(What to work on):
Copy word for word, please, the lines of the entries below running from the one containing "New to Flexmls?" to the one containing "Saved Searches (47, 449)", both ends included.

(Records for this task):

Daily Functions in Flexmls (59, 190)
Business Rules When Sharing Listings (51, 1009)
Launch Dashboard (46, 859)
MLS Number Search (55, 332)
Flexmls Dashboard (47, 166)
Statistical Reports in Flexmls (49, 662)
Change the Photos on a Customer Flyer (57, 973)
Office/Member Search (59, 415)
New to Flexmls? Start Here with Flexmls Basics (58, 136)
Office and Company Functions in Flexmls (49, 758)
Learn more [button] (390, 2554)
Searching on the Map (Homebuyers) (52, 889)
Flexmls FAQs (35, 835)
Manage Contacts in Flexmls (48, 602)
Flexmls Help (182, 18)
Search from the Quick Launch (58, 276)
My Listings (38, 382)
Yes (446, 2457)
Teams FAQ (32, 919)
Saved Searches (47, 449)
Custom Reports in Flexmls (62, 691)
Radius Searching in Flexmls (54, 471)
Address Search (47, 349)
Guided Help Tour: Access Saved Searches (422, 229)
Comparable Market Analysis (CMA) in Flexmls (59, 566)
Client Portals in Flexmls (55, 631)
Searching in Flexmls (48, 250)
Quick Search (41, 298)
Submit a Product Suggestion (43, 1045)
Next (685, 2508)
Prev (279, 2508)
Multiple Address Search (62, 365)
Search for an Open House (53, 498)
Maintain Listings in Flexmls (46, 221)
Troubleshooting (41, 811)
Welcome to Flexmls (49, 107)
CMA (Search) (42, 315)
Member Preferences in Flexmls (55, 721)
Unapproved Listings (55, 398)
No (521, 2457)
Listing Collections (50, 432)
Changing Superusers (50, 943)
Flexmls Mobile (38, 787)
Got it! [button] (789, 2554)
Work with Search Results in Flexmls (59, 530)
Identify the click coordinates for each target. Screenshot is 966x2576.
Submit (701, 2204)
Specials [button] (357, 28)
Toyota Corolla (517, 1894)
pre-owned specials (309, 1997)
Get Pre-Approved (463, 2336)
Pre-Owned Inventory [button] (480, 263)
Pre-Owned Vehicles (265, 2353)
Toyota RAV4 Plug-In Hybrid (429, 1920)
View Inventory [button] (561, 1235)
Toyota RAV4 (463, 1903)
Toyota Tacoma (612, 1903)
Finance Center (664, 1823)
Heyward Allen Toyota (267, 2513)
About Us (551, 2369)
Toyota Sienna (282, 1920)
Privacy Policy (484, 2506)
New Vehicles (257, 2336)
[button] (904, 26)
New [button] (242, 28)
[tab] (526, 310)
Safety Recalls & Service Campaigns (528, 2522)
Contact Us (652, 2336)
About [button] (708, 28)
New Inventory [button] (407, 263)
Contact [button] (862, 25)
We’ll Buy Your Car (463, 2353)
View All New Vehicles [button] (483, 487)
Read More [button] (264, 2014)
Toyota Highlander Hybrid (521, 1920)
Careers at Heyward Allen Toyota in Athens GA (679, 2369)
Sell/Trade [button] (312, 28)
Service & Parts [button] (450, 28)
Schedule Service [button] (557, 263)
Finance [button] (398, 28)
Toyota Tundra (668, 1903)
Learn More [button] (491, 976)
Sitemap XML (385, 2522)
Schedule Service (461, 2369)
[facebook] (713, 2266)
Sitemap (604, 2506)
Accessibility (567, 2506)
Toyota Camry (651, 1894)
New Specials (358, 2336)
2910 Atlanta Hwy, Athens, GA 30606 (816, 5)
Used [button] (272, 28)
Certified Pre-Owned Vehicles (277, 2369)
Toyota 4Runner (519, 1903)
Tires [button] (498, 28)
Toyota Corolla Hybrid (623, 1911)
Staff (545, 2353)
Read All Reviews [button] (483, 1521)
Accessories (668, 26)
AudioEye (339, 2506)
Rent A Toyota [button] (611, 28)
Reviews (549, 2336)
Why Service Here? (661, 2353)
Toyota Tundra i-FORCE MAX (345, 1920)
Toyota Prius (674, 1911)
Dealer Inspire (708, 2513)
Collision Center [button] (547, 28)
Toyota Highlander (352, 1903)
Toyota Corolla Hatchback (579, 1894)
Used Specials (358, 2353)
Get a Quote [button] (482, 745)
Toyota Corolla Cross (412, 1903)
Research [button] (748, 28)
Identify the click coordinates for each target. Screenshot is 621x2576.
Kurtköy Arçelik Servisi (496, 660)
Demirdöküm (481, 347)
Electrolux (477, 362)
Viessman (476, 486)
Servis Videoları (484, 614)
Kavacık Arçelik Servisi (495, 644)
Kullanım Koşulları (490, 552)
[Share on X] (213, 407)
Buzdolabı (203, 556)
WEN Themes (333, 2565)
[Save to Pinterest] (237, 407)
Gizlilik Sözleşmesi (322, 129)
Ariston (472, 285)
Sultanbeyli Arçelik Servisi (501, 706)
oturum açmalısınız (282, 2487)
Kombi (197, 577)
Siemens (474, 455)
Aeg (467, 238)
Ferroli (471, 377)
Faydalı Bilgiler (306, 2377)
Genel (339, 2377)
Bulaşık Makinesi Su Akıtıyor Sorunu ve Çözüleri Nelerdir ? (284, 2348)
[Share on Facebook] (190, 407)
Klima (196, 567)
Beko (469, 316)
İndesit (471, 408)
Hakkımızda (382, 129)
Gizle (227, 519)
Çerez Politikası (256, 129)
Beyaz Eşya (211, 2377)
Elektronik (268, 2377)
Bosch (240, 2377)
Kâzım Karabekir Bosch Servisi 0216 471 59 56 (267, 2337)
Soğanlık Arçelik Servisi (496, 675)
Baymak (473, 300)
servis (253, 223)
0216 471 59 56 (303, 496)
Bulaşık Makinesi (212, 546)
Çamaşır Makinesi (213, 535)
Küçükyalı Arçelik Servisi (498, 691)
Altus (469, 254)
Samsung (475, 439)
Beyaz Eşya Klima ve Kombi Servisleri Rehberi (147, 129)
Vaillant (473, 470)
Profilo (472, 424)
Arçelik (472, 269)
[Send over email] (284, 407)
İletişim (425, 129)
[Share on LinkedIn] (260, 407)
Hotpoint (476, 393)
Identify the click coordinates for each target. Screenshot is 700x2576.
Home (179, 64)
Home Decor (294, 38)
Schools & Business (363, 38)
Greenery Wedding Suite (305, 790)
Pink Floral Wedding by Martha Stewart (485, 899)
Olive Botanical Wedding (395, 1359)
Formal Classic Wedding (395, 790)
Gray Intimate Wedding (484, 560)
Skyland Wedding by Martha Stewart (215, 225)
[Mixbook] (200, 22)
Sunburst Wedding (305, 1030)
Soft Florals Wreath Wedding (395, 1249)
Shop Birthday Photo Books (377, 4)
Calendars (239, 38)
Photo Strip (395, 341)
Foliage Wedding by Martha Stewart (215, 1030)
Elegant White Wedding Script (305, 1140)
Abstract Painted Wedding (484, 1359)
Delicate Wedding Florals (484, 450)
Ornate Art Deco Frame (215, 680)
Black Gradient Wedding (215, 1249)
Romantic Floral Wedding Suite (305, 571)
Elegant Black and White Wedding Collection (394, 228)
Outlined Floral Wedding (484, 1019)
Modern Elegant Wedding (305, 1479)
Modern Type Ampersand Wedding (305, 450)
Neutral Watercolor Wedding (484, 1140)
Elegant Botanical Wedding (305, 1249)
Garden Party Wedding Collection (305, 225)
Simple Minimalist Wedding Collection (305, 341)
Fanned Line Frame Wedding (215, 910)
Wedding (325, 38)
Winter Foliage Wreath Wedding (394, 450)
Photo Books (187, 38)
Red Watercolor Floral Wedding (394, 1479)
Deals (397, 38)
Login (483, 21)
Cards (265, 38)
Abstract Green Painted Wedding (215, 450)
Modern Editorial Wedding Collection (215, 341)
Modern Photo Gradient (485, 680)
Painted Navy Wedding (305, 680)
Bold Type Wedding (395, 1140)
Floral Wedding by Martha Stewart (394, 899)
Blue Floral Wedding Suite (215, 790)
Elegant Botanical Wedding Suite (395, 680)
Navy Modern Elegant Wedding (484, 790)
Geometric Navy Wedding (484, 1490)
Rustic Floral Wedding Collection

(Task result):
New to Flexmls? Start Here with Flexmls Basics (58, 136)
Office and Company Functions in Flexmls (49, 758)
Learn more [button] (390, 2554)
Searching on the Map (Homebuyers) (52, 889)
Flexmls FAQs (35, 835)
Manage Contacts in Flexmls (48, 602)
Flexmls Help (182, 18)
Search from the Quick Launch (58, 276)
My Listings (38, 382)
Yes (446, 2457)
Teams FAQ (32, 919)
Saved Searches (47, 449)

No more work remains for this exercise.